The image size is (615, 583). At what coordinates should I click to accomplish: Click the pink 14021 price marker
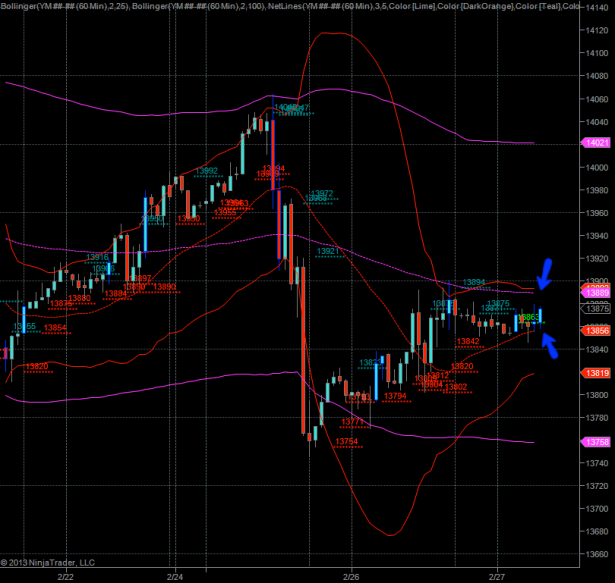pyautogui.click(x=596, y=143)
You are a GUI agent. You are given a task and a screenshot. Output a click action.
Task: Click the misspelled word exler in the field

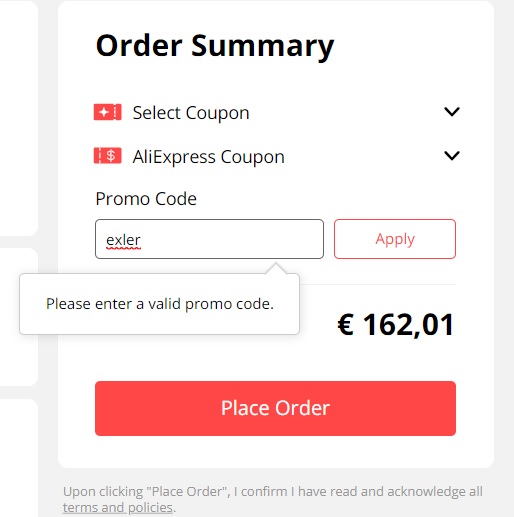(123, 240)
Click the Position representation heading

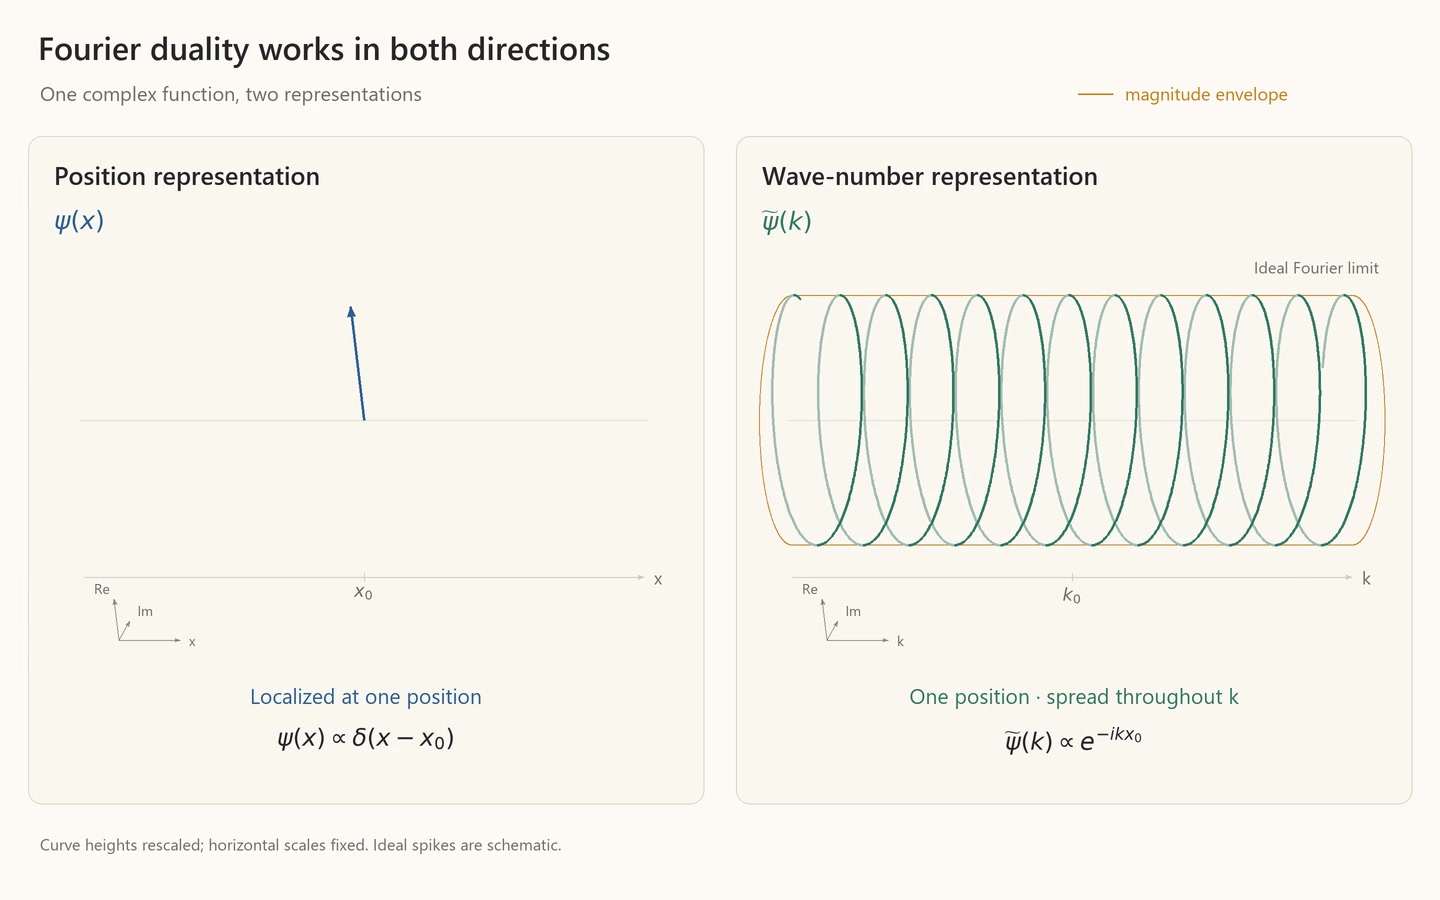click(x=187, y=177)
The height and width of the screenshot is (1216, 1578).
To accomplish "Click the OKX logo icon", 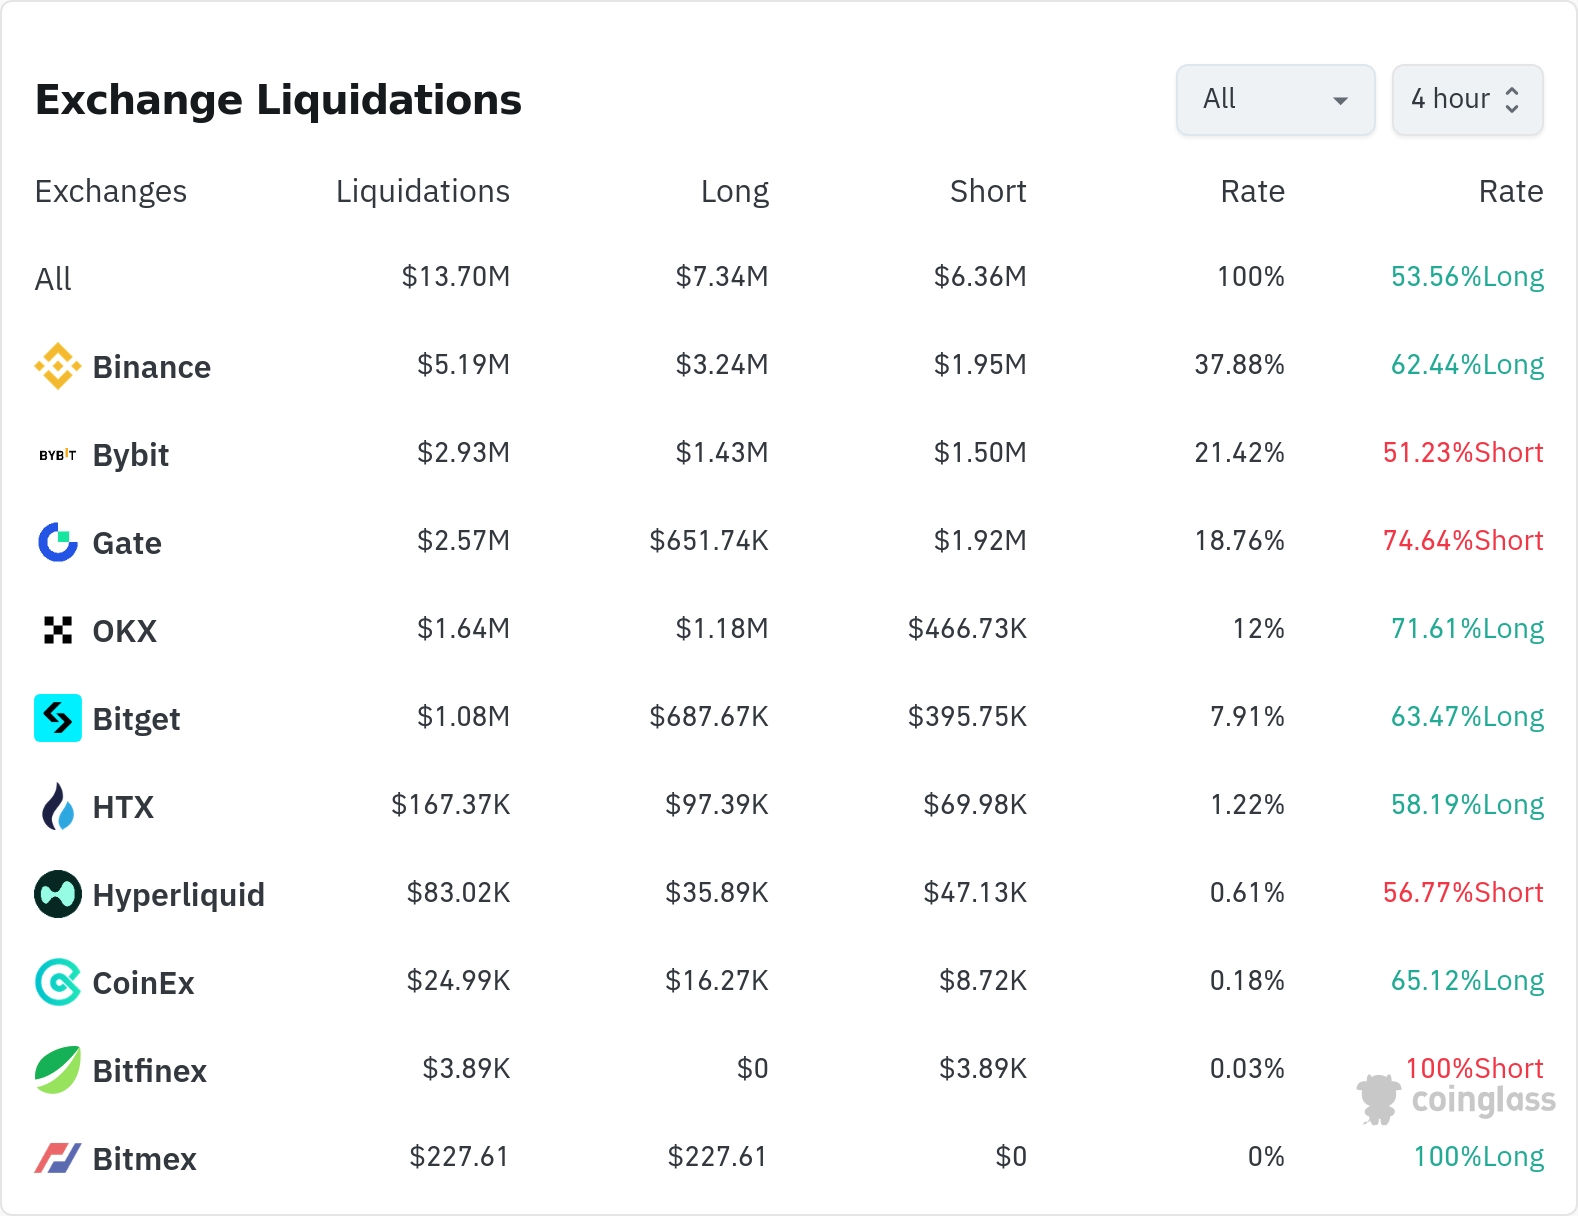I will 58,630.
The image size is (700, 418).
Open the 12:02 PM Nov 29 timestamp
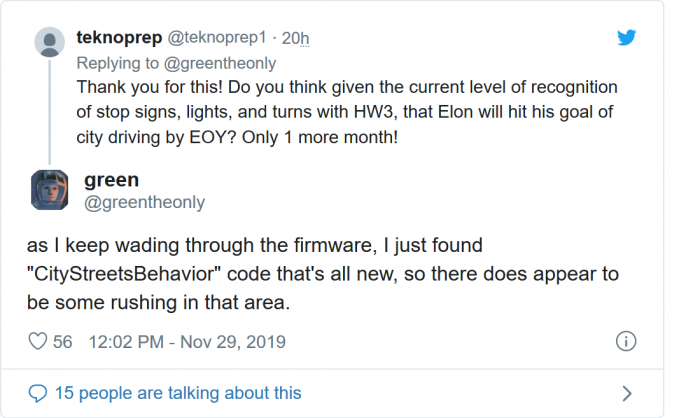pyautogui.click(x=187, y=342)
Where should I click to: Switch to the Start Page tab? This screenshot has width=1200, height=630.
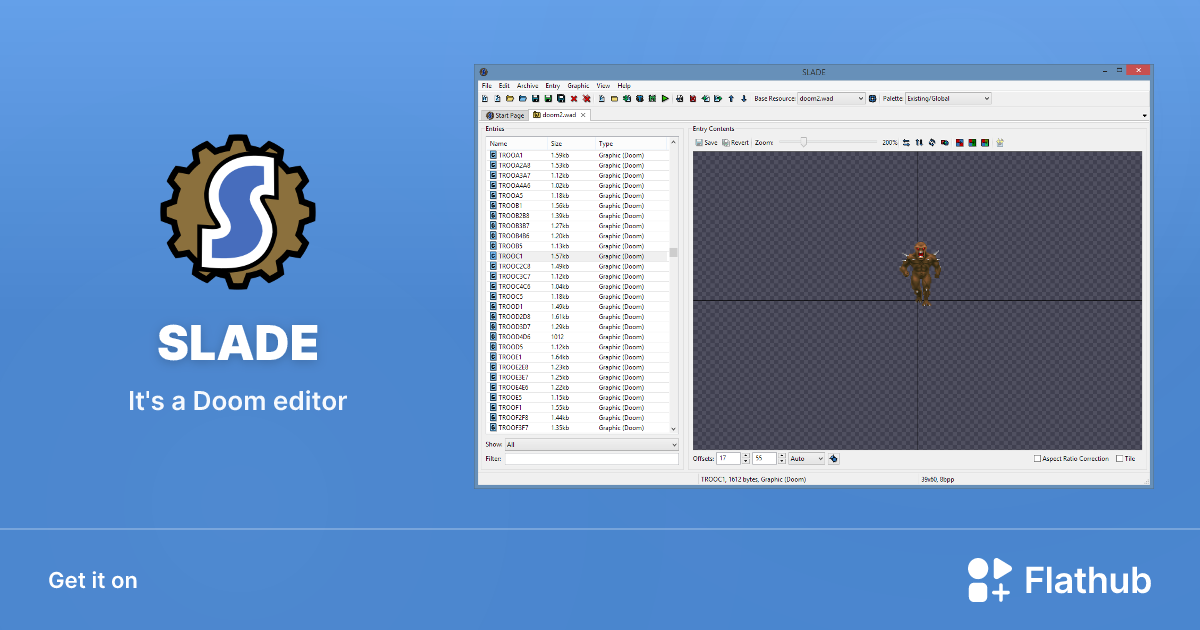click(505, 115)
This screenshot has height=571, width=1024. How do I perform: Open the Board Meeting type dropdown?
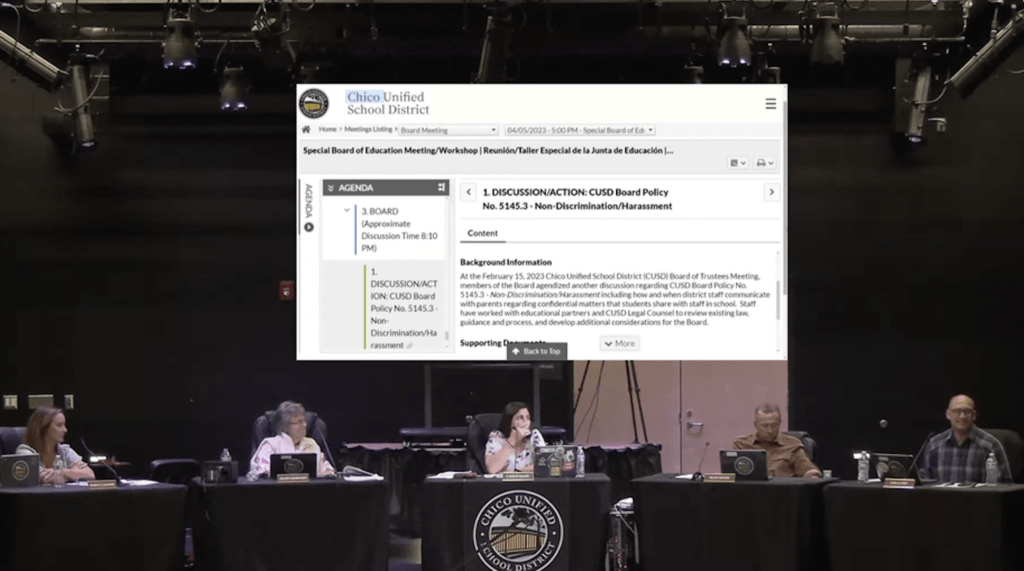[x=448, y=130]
+===+
With every picture left out, print exactly the lines from the one containing "This screenshot has height=571, width=1024." through the final line of the material above.

- [Result]
This screenshot has height=571, width=1024. How do I perform: Open the Board Meeting type dropdown?
[x=448, y=130]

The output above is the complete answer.